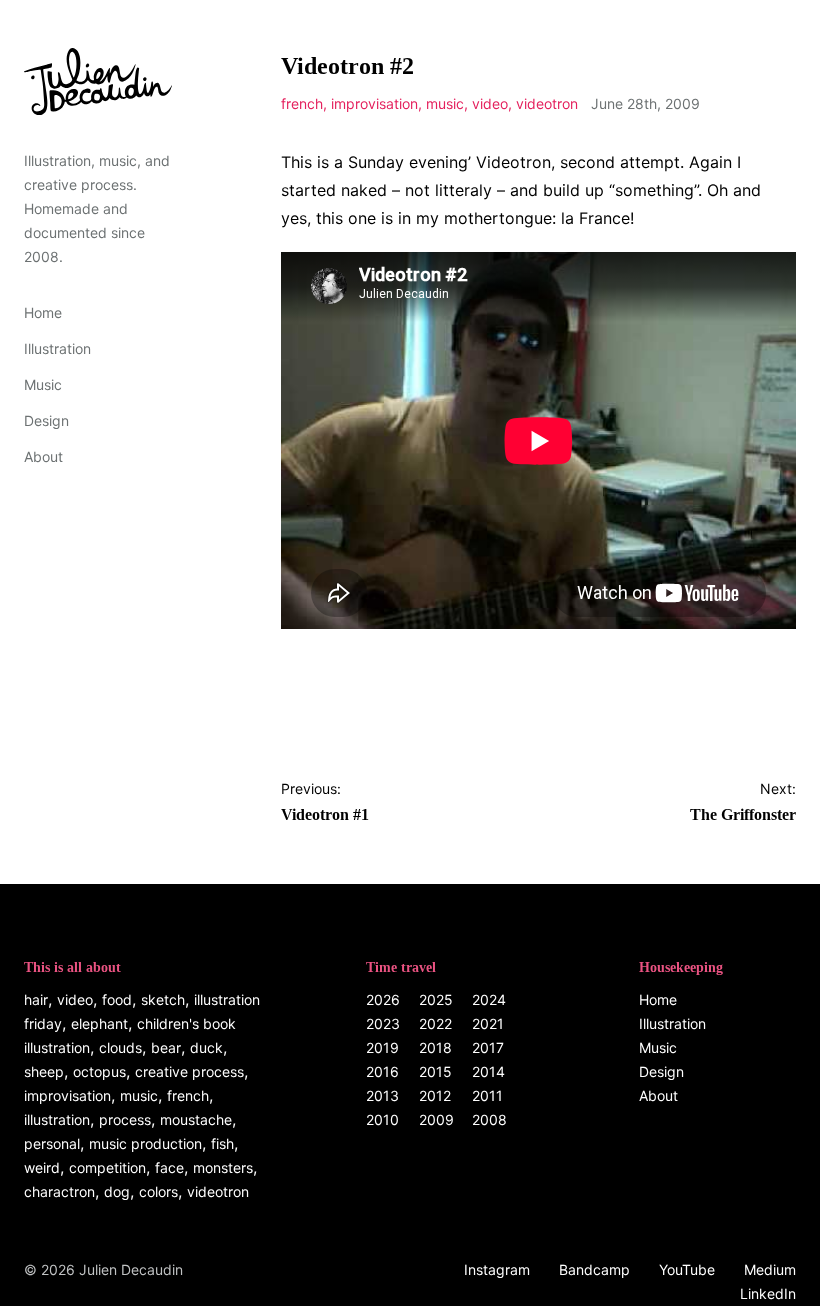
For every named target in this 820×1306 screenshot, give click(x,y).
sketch (163, 999)
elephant (99, 1023)
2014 (488, 1071)
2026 (383, 999)
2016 (382, 1071)
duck (206, 1047)
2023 (383, 1023)
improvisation (374, 103)
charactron (59, 1191)
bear (166, 1047)
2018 (435, 1047)
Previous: (325, 801)
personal (52, 1143)
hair (36, 999)
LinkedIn (768, 1293)
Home (43, 312)
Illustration (57, 348)
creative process (189, 1071)
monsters (223, 1167)
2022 (435, 1023)
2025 (436, 999)
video (490, 103)
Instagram (497, 1269)
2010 (382, 1119)
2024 (489, 999)
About (43, 456)
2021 (488, 1023)
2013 (382, 1095)
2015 (435, 1071)
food (117, 999)
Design (46, 420)
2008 (489, 1119)
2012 (435, 1095)
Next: (743, 801)
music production (145, 1143)
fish (222, 1143)
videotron (547, 103)
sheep (44, 1071)
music (445, 103)
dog (117, 1191)
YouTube (687, 1269)
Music (43, 384)
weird (42, 1167)
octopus (99, 1071)
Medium (770, 1269)
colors (158, 1191)
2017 (488, 1047)
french (302, 103)
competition (107, 1167)
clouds (120, 1047)
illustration (57, 1119)
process (125, 1119)
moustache (196, 1119)
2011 (487, 1095)
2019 (382, 1047)
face (169, 1167)
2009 (436, 1119)
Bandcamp (594, 1269)
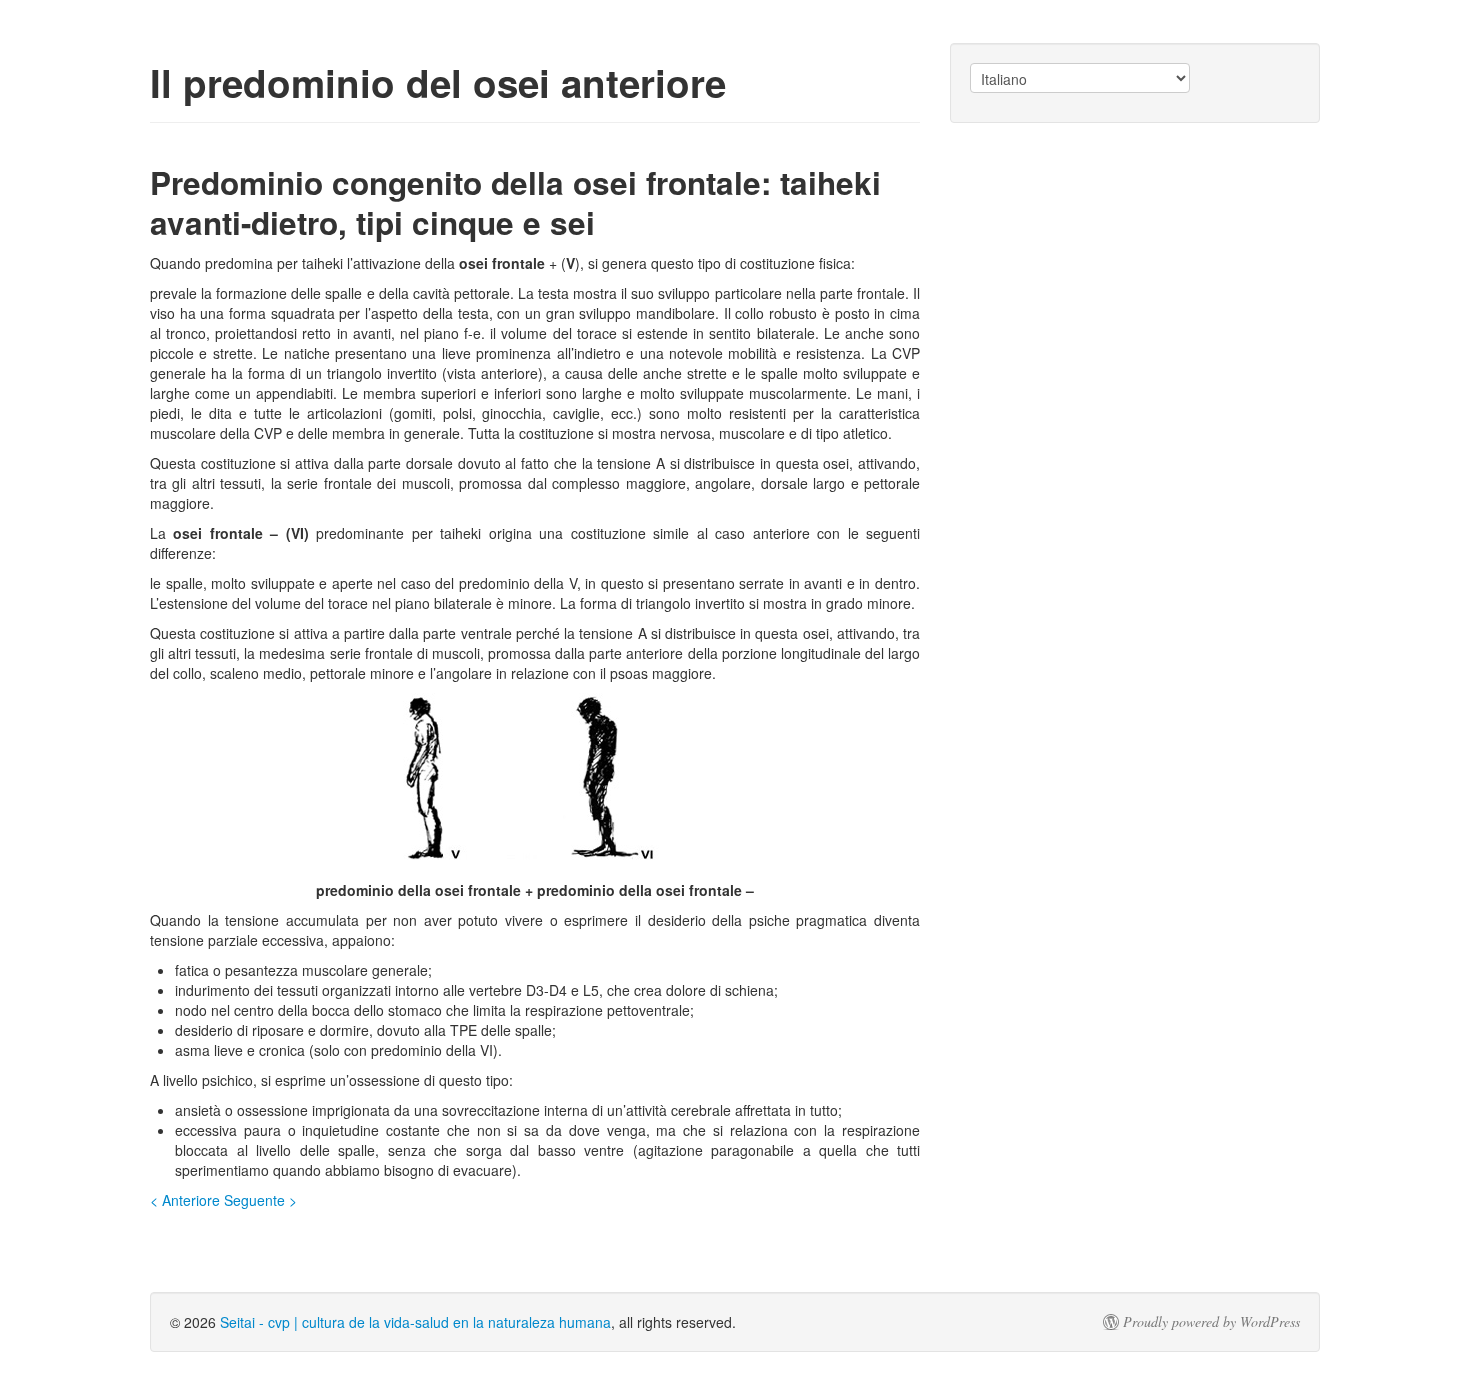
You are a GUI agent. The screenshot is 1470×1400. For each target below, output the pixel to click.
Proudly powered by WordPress (1211, 1322)
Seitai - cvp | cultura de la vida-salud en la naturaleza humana (415, 1322)
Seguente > (260, 1200)
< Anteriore (185, 1200)
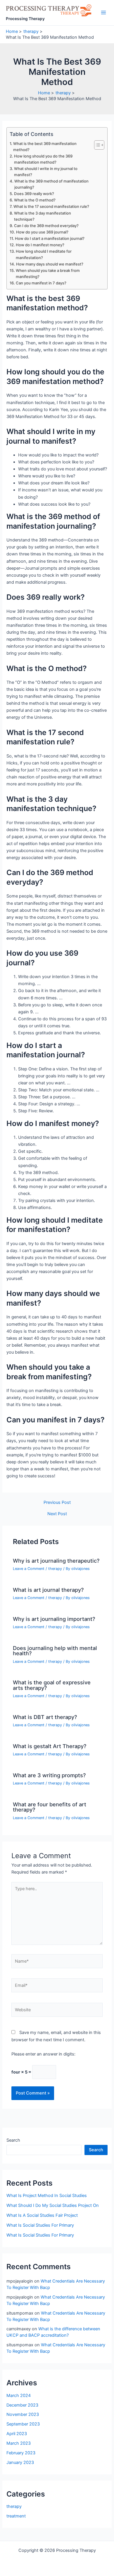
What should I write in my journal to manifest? (45, 171)
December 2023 (22, 2405)
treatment (16, 2516)
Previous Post (57, 1502)
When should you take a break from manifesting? (48, 273)
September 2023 (23, 2424)
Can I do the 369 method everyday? (46, 225)
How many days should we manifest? (49, 264)
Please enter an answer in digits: (43, 2054)
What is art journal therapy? (48, 1590)
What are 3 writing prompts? (49, 1775)
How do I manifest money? (40, 244)
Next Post (57, 1514)
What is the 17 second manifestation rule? (51, 206)
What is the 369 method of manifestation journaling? (51, 184)
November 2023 (22, 2414)
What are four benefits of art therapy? (49, 1807)
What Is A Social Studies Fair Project (42, 2215)
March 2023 (18, 2443)
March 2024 (18, 2395)
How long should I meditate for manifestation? (44, 254)
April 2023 (16, 2433)
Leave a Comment (28, 1568)
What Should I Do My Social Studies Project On (52, 2205)
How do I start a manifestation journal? (49, 238)
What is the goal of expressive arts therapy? (52, 1685)
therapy (55, 1568)
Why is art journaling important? (54, 1619)
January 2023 (20, 2462)
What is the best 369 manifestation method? (45, 146)
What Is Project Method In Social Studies (46, 2195)
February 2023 (20, 2452)
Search (13, 2140)
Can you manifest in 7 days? (41, 283)
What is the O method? (35, 200)
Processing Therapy (25, 18)
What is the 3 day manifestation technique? (42, 216)
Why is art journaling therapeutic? (56, 1560)
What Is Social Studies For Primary (40, 2225)
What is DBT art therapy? (45, 1717)
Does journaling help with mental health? (55, 1650)
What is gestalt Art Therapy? (50, 1746)
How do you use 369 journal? (42, 232)
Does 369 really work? (34, 193)
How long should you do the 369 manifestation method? (43, 159)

---+---

For each line above that includes "click", make a copy.

For every named target in this 820×1306 screenshot, give click(x,y).
You are a GUI agent. The screenshot is 1470×1400. For each target below, output the pixel to click.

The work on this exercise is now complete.